Security company Check Point has uncovered 200 apps that were showing misleading ads to users. They have been removed from the Play Store
The name reminds of those of the Lion King, but it doesn’t have the same goodness about it. What are we talking about? About SimBad, a new malware discovered by researchers from Check Point, a company specialized in making computer security programs, present inside 206 applications for Android smartphones. SimBad is an adware, a particular virus that shows misleading advertisements to users that can steal money and slow down device performance.
The 206 affected apps were promptly deleted from the Google Play Store, but they might still be present on millions of smartphones, especially if they were downloaded from third-party stores. According to Check Point experts, the apps have been downloaded 150 million times (Google Play Store data), which is a very high number. The number of affected users is not known precisely, but it definitely exceeds 4-5 million. The apps that hid the adware are mostly simulation games: Snow Heavy Excavator; Hoverboard Racing Simulator; Real Tractor Farming Simulator; Ambulance Rescue Driving; Heavy Mountain Bus Simulator 2018; Fire Truck Emergency Driver; Farming Tractor Real Harvest Simulator (these are the names of some of the infected apps).

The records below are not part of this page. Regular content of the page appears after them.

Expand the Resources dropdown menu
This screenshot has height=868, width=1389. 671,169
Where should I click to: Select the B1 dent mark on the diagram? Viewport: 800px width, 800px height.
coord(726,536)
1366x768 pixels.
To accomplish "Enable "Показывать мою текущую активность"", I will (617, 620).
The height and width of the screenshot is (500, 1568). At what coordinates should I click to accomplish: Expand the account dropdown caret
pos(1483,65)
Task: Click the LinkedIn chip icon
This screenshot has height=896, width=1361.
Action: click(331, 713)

What are the malicious apps and what did the SimBad adware do
As anticipated, the dangerous apps are mostly simulation games widely used by users. In total, the 206 apps totaled over 150 million downloads, with the Snow Heavy Excavator app being downloaded over 10 million times.
How did SimBad adware work? Very simple. When the smartphone was turned on, or when one of the malicious apps was launched, the malware would autonomously open a browser page showing the user advertisements. Thanks to this ploy, hackers were able to earn thousands of Euros every day.
According to Check Point researchers, the software houses that developed the infected apps were unaware of the malware’s presence. The adware, in fact, was hidden inside RXDrioder, a special software used to place advertisements inside applications. Google took immediate action and deleted the malicious apps.
What are the dangers for users
SimBad virus is not particularly dangerous. It only causes annoyance to the user who gets very annoying pop-up ads while playing games. Check Point researchers point out, however, that the malware is very structured and capable of creating greater damage and getting hold of users’ sensitive information. We will see if the adware will return to the attack in the coming months.